But at this moment after two days of perfect weather the possibility of Monday is anathema. It’s a joke right? Monday is not going to happen next week at all. Yes, that’s it. The week shall start with Tuesday.

Think of the economy of it. If we extricate Monday, the weekend shall arrive one day earlier! And that’s great for productivity Mr. or Mrs. Boss man. Trust me.

I need a nap

I’m ready for a my weekly nap, which I missed yesterday since we went on a hike of doom. The purpose of the hike of doom is to get fresh air and exercise, and make it back to the car before the sun sets. Doom enters the picture when reality confronts the body with the following edict : this 4.5 hour hike must be done in 3.5 hours, because that’s all the light that’s available.

Now the wife is off at an orchard picking some kind of weird and possibly satanic fruit with a friend from high school.

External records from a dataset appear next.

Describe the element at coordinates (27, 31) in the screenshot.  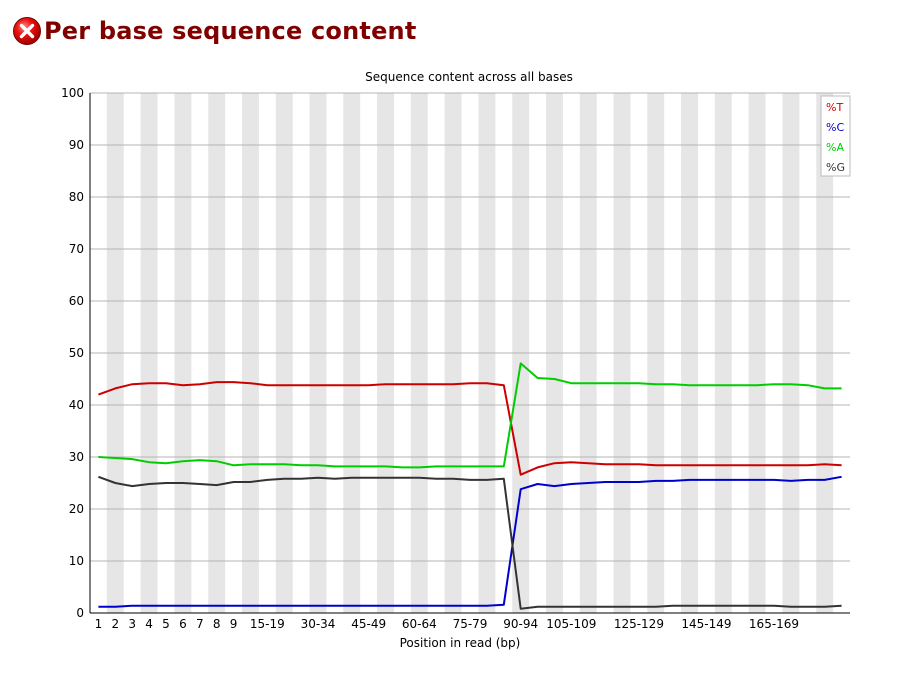
I see `fail-icon` at that location.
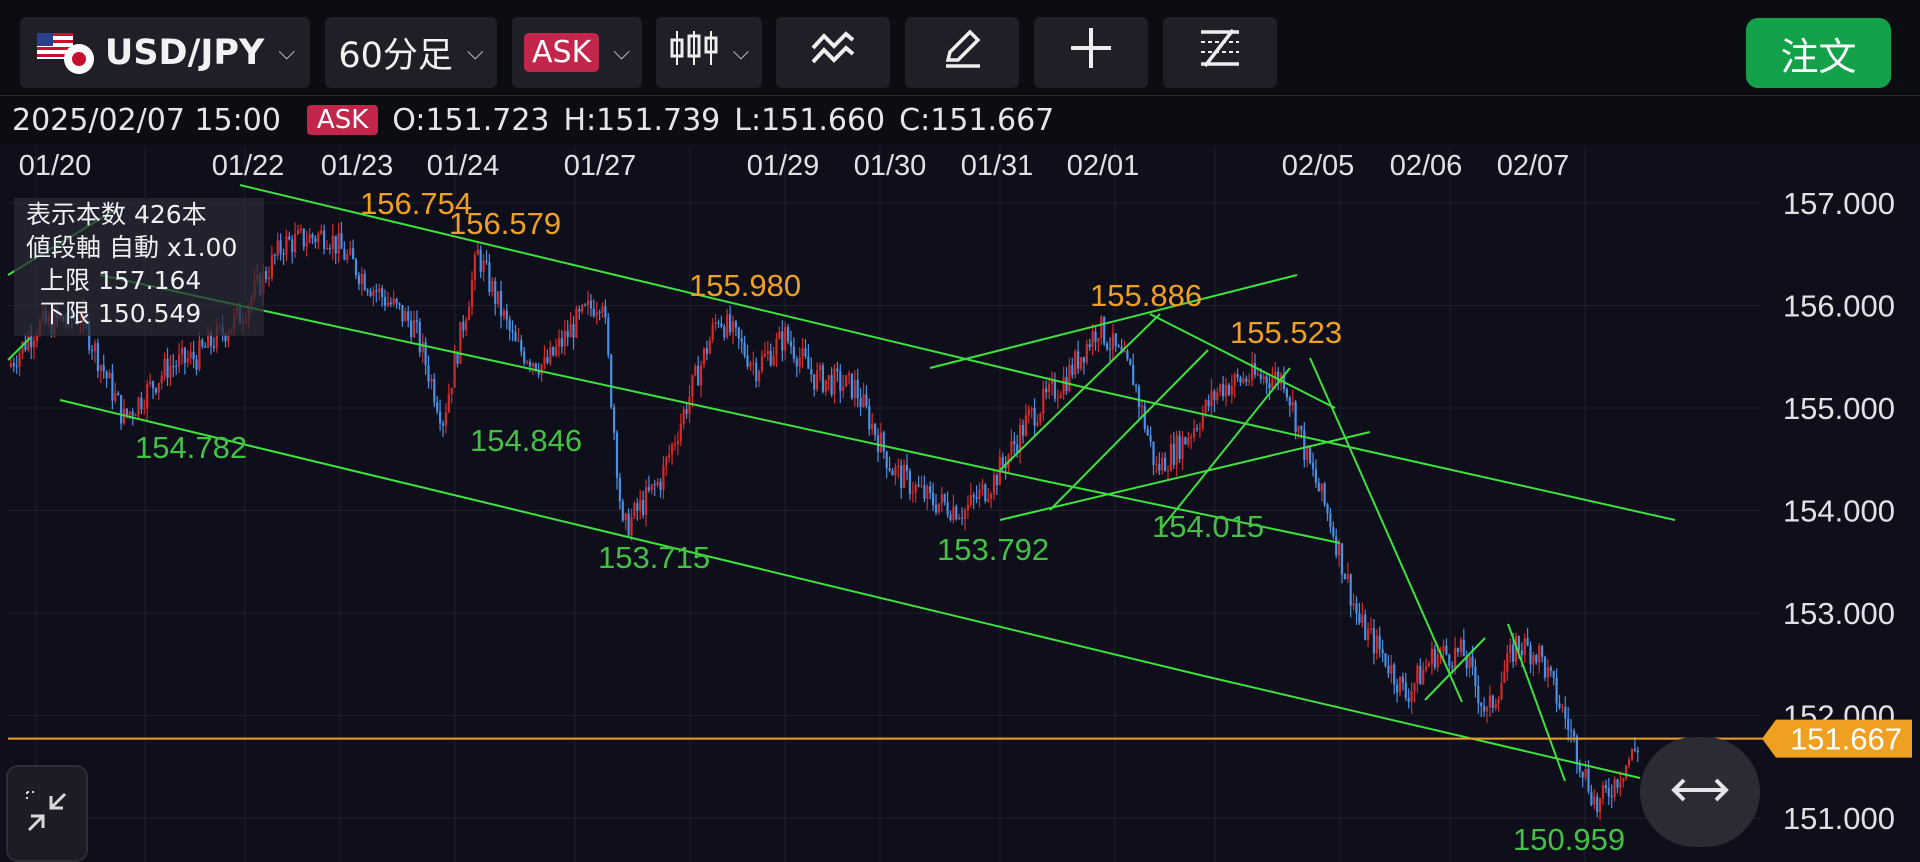  Describe the element at coordinates (47, 814) in the screenshot. I see `collapse-chart-button` at that location.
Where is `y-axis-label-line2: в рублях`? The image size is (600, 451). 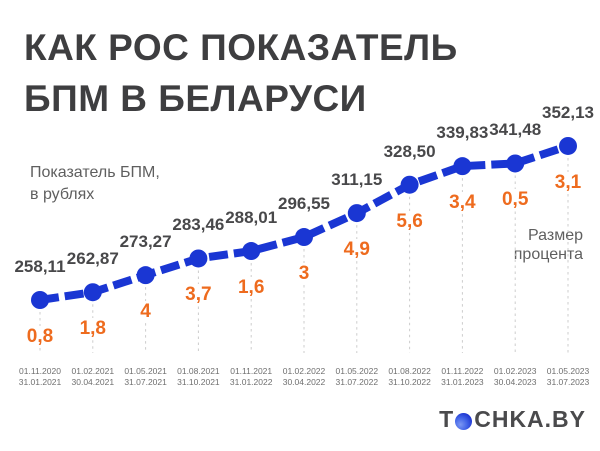 y-axis-label-line2: в рублях is located at coordinates (62, 194).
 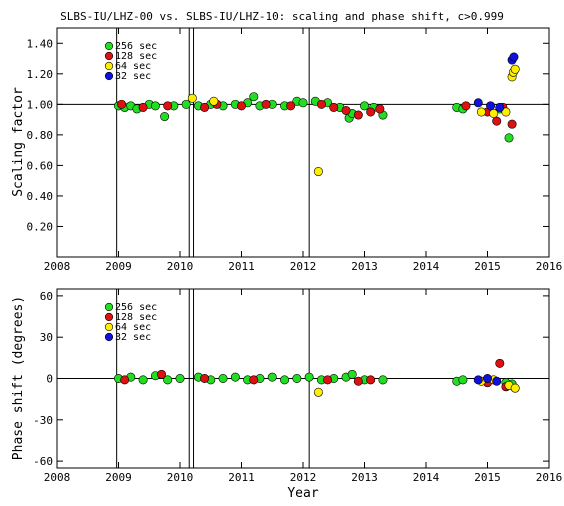 What do you see at coordinates (180, 478) in the screenshot?
I see `bottom-x-tick-label-2010: 2010` at bounding box center [180, 478].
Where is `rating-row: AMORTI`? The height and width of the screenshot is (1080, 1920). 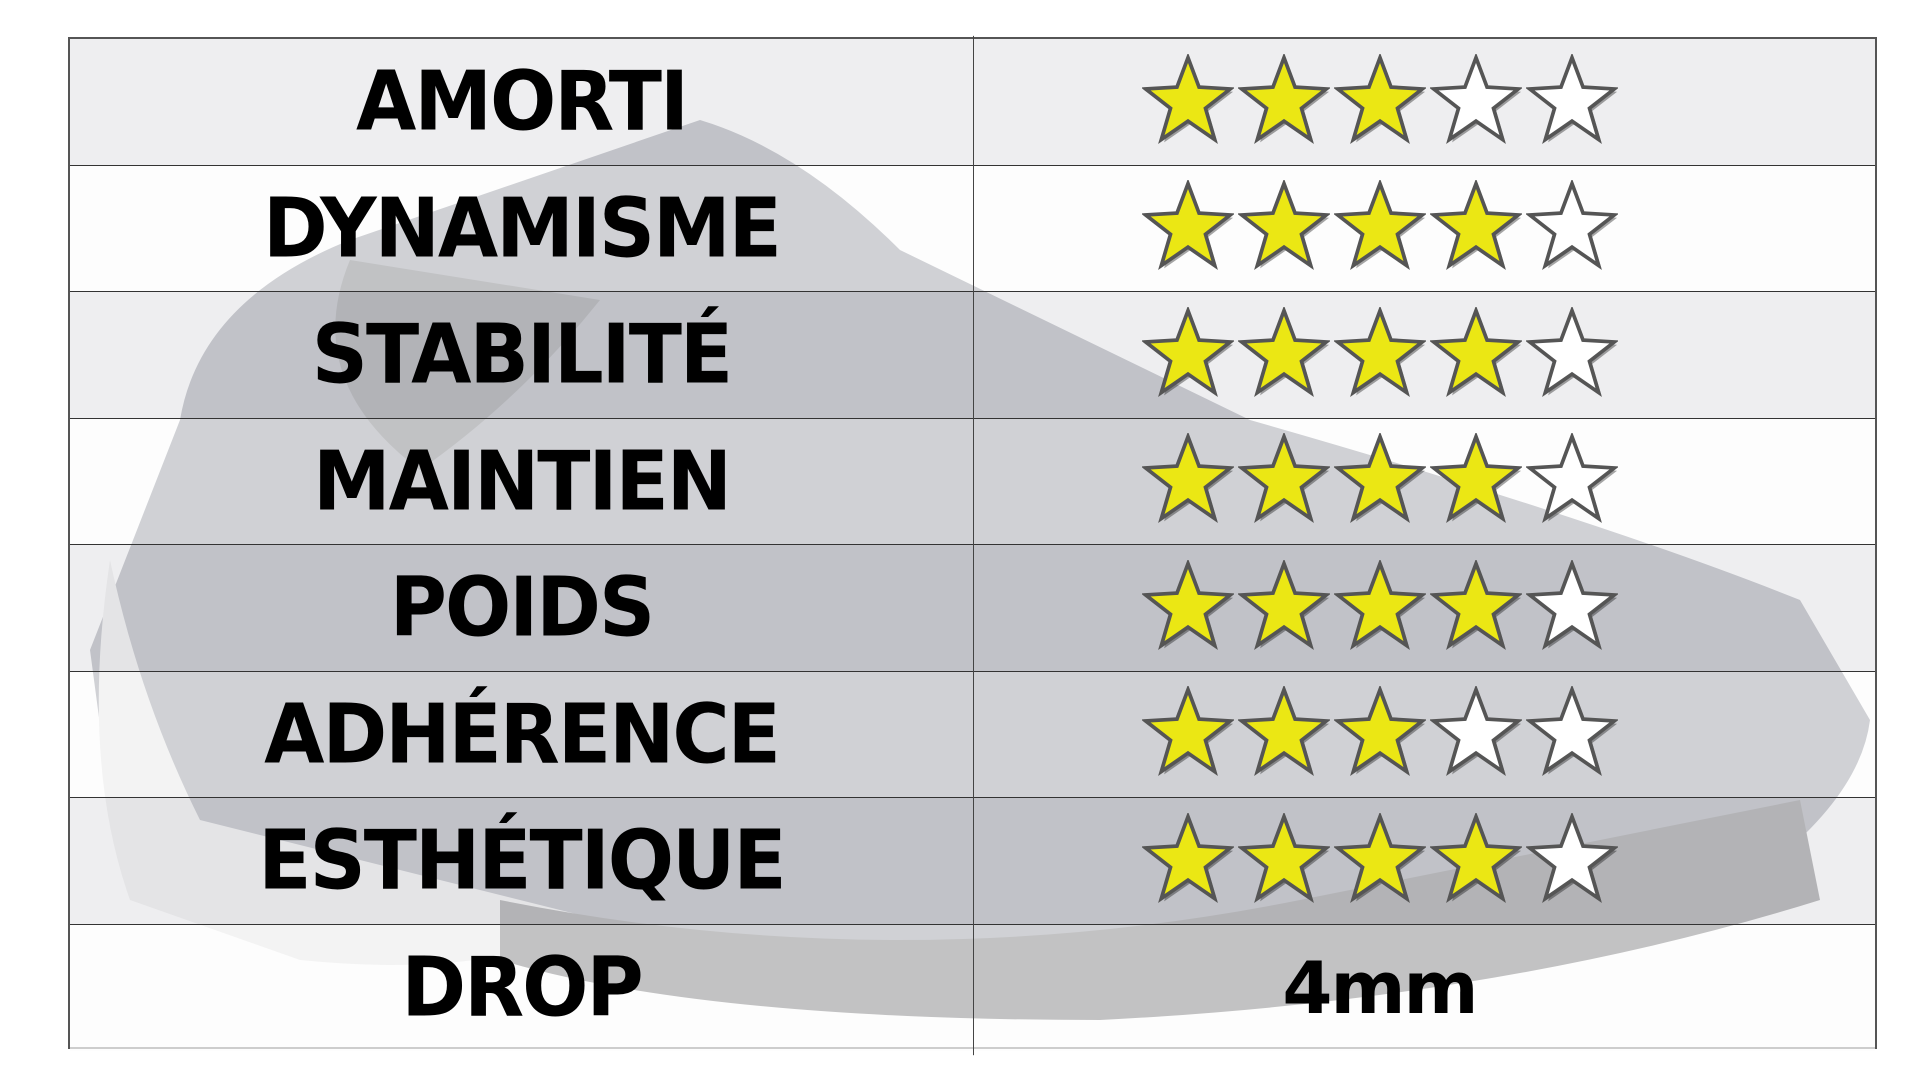
rating-row: AMORTI is located at coordinates (972, 102).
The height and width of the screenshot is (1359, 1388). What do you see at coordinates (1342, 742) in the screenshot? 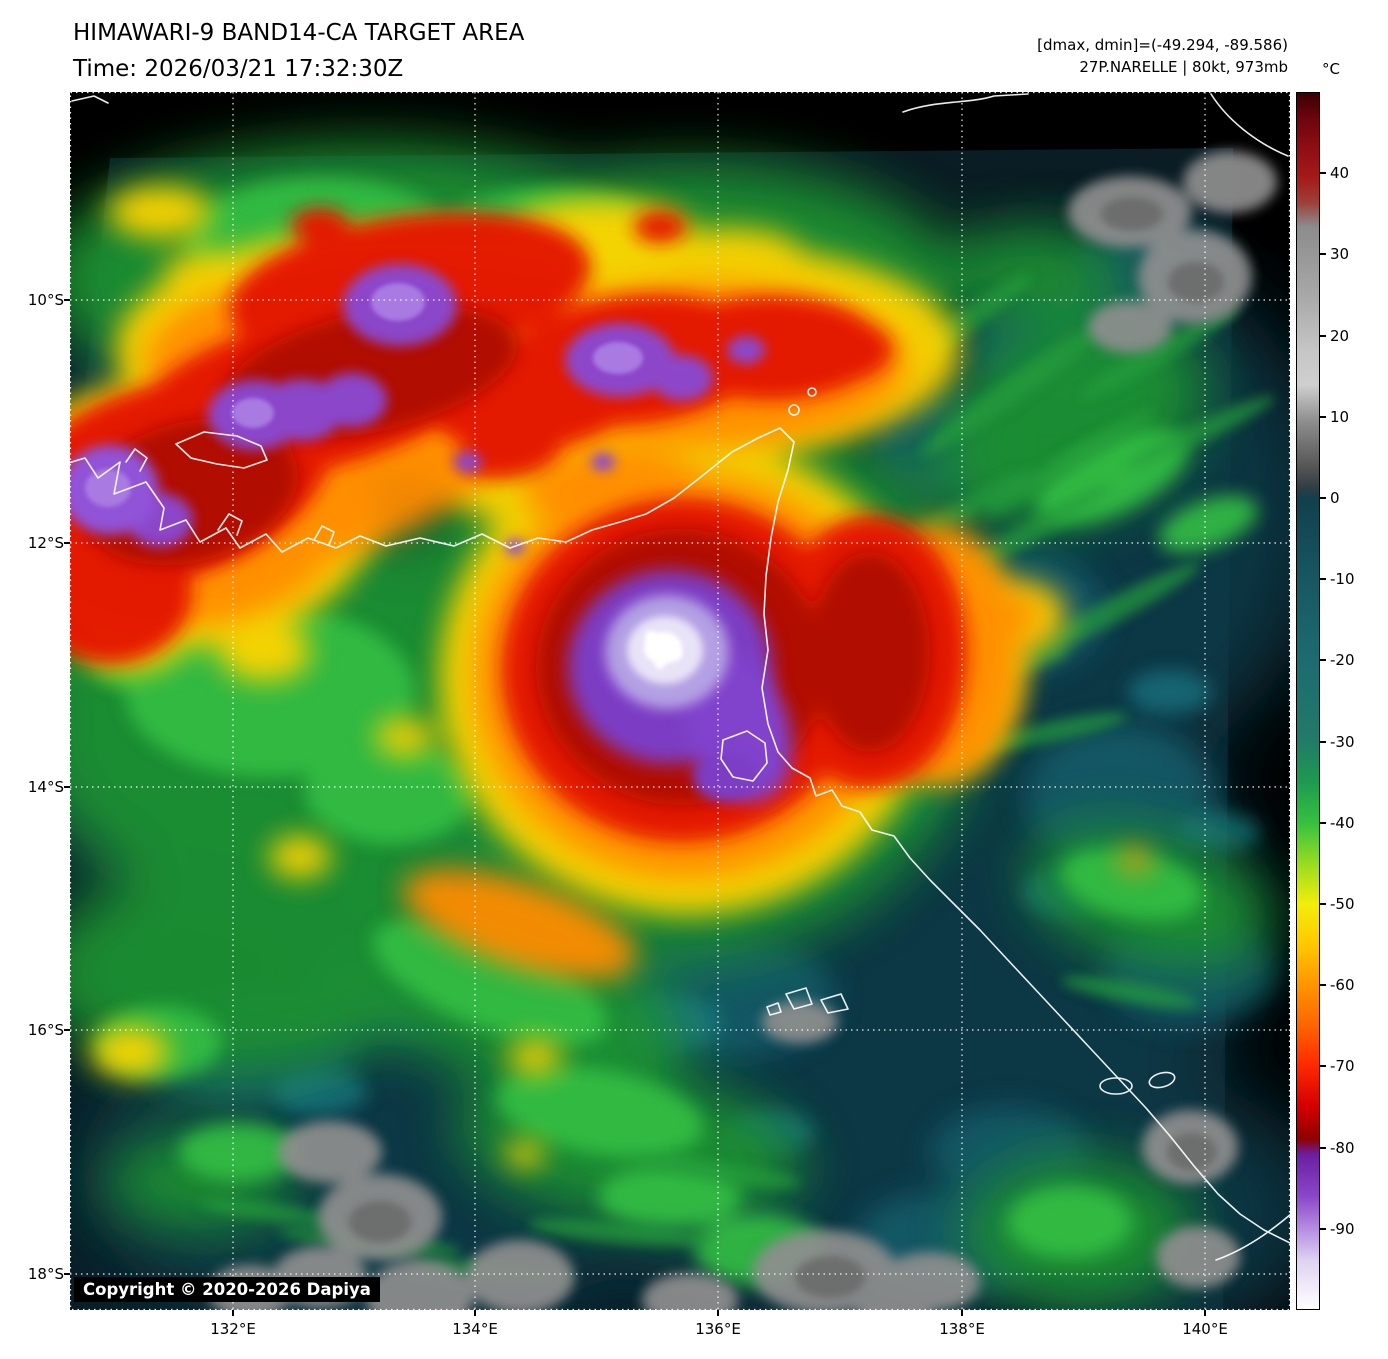
I see `colorbar-tick-label: -30` at bounding box center [1342, 742].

Meanwhile in a move to combat today’s less temperate weather, Oedipus has burrowed underneath the comforter. I’m not sure where the wife’s cat is, but it’s probably wedged itself in a shoe rack in the closet.

So that’s a clear sign I need a nap.

In more exciting news work continues on Velocity. I beat the first 50 pages ( out of 220 ) into submission. It was a rough task, but I wanted to make sure the first 50 pages rock. We’re getting there…

The sune she shine like a star

If it gets any nicer outside the only sane course of action shall be to take the day off. At 73 degrees, with clear visibility and a slight breeze, the weather verges on the cusp of perfection.

But checking predictions for Monday reveals that the weather can get better! A whole lot better in fact. Forecasts for Monday call for temperatures in 80’s. Monday might be the day where I forget how much I look forward to spring, because it will stop being something that is on the way next week or next month. Spring will just be. Boy, reading that last sentence makes me think Buddhapuss is rubbing off on me.

Taking a day off might be fun, but there’s a self imposed deadline looming. The race to finish a rough draft of Velocity by mid May is on and every writing day counts.

As for the Ridge Runner, there’s an agent looking at it. We shall see.